La monarchie et l’armée constituent les deux piliers du pouvoir en Thaïlande. Ces institutions sont chacune traversées de contractions internes (au sein de la maison royale, entre corps d’armée ou classes d’officiers). Ils sont en concurrence pour le contrôle de l’État (c’est notamment l’armée qui a renversé la monarchie absolue en 1932), mais ils dépendent aussi l’un de l’autre.
Le refus des militaires de se retirer du pouvoir en 2019, utilisant une Constitution « intérimaire » écrite à leur avantage, a constitué une véritable provocation, le pendant de l’accession au trône de Rama X.
La Thaïlande sur le fil du rasoir
Le nouveau mouvement démocratique ne s’inspire pas des controversées « années Shinawatra », le frère (Thaksin) et la sœur (Yingluck, plus appréciée), éluEs Premier et Première ministres de 2001 à 2014, mais marginalisé.es par l’alliance des milieux conservateurs. Il a tourné son regard vers le soulèvement étudiant et populaire de 1973, principal « moment révolutionnaire » dans l’histoire moderne de la Thaïlande.
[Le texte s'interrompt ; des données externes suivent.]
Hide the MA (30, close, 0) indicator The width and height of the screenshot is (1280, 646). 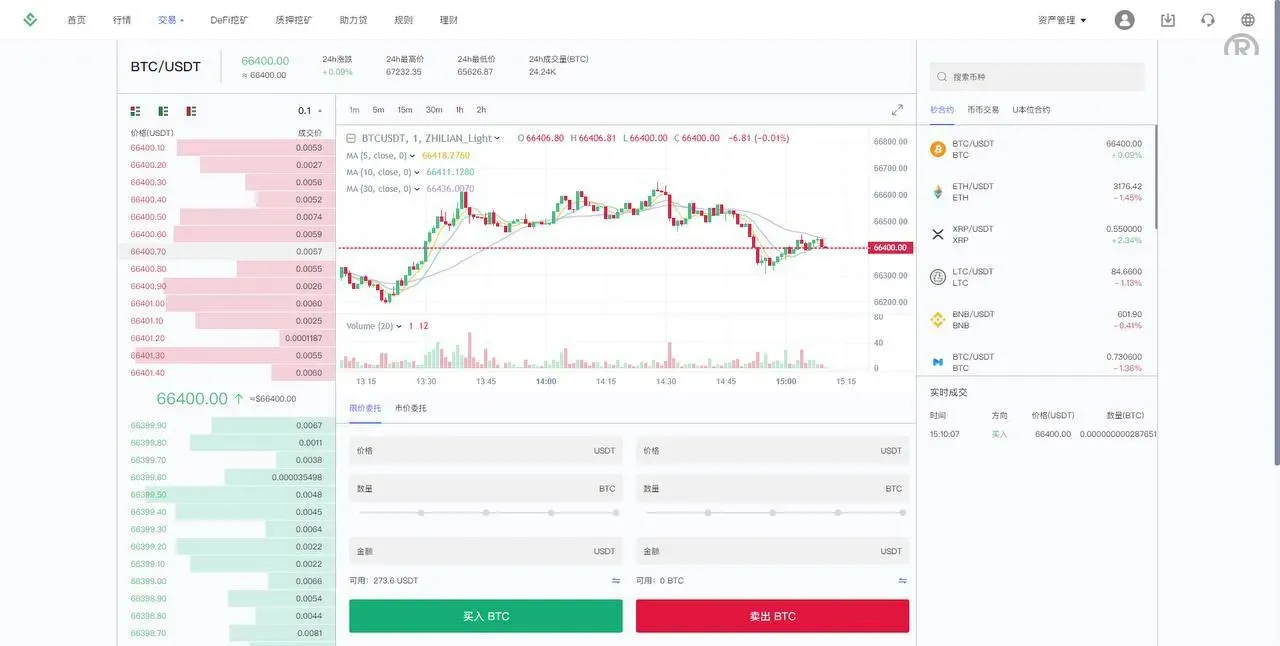pyautogui.click(x=416, y=187)
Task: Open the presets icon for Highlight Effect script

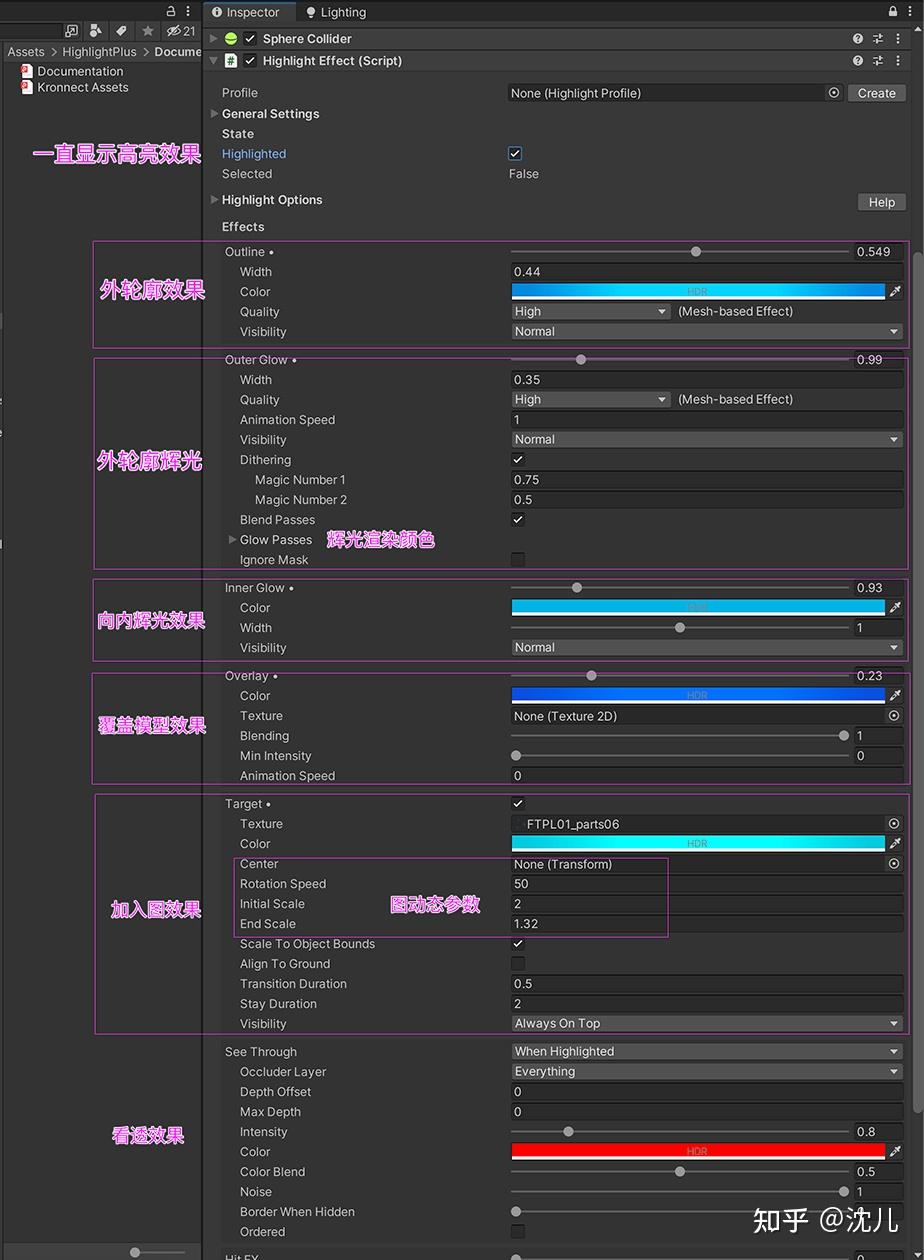Action: (x=879, y=60)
Le contexte international n’est plus ce qu’il était et l’actuelle génération militante n’est pas la réplique de celle d’alors. Cependant, cela témoigne de la profondeur de ses aspirations. Elle subit la répression. Des initiatives de solidarité internationale se multiplient pour la soutenir. Elles doivent être renforcées.